The Lagos Division of the Court of Appeal in a judgment delivered today, the 24th of July 2015, declared the provisions of Section 78(7)(ii) of the Electoral Act 2010 which empowers the Independent National Electoral Commission (INEC) to de-register political parties which fail to win presidential or governorship elections or win a seat in the National Assembly or state Houses of Assembly, unconstitutional, null and void.

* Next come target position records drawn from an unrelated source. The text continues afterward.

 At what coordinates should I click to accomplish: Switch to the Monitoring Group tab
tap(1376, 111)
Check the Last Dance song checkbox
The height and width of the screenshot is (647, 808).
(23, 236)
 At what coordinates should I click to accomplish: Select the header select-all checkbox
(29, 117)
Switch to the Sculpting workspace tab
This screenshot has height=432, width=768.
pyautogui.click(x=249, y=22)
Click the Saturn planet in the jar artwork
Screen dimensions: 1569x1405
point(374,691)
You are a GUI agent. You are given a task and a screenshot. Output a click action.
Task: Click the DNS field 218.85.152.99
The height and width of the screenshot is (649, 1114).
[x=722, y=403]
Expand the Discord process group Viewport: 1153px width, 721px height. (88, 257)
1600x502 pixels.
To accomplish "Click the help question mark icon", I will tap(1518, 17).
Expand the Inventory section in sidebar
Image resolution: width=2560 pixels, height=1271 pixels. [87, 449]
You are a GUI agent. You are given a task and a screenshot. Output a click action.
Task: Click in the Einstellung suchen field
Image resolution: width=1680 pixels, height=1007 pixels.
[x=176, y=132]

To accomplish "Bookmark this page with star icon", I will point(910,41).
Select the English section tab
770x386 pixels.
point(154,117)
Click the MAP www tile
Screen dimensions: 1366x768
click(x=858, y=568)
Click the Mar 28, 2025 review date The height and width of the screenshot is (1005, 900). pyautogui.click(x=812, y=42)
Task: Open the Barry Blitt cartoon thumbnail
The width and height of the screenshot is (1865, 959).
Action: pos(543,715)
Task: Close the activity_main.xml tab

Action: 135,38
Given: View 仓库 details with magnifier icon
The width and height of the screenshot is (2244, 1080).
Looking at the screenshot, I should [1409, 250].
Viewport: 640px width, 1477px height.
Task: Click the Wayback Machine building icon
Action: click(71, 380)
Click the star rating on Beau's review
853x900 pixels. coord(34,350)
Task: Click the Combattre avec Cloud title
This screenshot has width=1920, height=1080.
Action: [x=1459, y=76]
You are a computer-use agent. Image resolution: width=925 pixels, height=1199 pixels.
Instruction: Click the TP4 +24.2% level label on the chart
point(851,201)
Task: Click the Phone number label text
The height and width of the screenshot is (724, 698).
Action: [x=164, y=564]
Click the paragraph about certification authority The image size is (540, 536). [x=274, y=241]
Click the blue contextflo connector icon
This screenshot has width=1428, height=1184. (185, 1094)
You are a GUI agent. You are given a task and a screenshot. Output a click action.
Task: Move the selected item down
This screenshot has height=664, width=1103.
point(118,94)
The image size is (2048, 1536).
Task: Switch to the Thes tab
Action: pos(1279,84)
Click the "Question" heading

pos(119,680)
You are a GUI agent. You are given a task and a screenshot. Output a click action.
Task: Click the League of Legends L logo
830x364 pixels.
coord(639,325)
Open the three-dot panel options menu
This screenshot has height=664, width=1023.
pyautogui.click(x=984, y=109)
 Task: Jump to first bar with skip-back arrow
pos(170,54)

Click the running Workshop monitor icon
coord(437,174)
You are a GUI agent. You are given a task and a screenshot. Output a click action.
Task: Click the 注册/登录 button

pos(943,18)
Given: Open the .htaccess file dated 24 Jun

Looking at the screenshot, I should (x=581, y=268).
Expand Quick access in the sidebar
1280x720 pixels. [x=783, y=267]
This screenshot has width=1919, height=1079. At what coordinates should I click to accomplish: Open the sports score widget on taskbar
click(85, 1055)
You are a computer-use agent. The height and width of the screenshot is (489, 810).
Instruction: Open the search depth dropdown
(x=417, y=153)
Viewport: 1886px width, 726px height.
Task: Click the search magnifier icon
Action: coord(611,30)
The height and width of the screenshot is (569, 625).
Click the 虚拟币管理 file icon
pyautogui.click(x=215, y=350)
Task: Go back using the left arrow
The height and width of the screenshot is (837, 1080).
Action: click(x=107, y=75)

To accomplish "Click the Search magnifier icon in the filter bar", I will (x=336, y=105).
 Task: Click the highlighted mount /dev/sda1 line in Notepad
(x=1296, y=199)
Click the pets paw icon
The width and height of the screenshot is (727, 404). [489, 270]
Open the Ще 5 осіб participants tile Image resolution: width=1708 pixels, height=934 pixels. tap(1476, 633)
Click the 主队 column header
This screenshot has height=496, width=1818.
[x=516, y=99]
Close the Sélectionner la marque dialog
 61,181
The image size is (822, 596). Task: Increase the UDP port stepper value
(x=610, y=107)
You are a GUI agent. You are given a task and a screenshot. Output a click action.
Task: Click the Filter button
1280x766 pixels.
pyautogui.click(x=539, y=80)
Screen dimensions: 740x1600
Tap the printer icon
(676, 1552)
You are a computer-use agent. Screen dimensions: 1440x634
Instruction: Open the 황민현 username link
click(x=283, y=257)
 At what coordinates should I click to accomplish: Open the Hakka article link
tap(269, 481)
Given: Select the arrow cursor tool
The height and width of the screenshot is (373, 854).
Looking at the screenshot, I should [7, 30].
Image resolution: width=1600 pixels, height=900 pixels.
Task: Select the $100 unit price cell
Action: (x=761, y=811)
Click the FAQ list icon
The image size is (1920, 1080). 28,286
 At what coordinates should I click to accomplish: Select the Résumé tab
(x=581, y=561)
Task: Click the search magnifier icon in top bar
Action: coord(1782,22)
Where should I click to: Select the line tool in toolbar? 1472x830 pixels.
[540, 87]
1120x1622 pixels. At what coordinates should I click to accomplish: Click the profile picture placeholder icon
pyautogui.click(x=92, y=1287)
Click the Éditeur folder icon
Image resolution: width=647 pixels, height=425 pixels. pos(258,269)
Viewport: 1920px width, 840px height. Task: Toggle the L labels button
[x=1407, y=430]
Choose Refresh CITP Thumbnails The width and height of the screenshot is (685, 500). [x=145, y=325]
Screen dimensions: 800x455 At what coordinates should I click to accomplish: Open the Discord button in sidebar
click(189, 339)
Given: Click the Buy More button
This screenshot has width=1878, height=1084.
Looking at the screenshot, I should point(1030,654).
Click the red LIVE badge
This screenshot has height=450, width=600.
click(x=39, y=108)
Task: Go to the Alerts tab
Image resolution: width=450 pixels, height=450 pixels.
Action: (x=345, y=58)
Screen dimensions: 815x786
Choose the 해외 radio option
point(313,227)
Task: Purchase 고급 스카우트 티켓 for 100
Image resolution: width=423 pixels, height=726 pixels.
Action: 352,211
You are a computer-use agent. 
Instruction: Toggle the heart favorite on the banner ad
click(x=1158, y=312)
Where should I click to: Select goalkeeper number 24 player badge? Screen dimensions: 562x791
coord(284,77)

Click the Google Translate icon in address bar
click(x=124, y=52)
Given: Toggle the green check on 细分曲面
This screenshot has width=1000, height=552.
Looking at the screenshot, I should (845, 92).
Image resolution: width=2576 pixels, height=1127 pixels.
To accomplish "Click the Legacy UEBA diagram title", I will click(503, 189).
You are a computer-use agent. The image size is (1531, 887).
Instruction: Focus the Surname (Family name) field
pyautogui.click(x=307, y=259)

The appeal was one lodged by the National Conscience Party (NCP) against the judgment of Hon. Justice O. Abang of the Federal High Court, Lagos delivered on the 6th of March 2013. The Federal High Court had in its judgment, in a suit instituted by the NCP challenging its de-registration by INEC, affirmed the constitutionality of Section 78 (7)(ii) of the Electoral Act 2010 stating that the said provision did not conflict with the provisions of the Constitution or the African Charter on Human and Peoples’ Right Enforcement and Ratification Act. The court had further stated that winning an election was an obligation needed to be fulfilled before a political party can be recognised by INEC and that the de-registration of political parties is part of INEC’s regulatory roles recognised by the proviso in Section 40 of the Constitution.
The appellate court however upturned the decision of the Federal High Court, Lagos stating that it is not a constitutional requirement for a political party to win an election before it can be accorded recognition.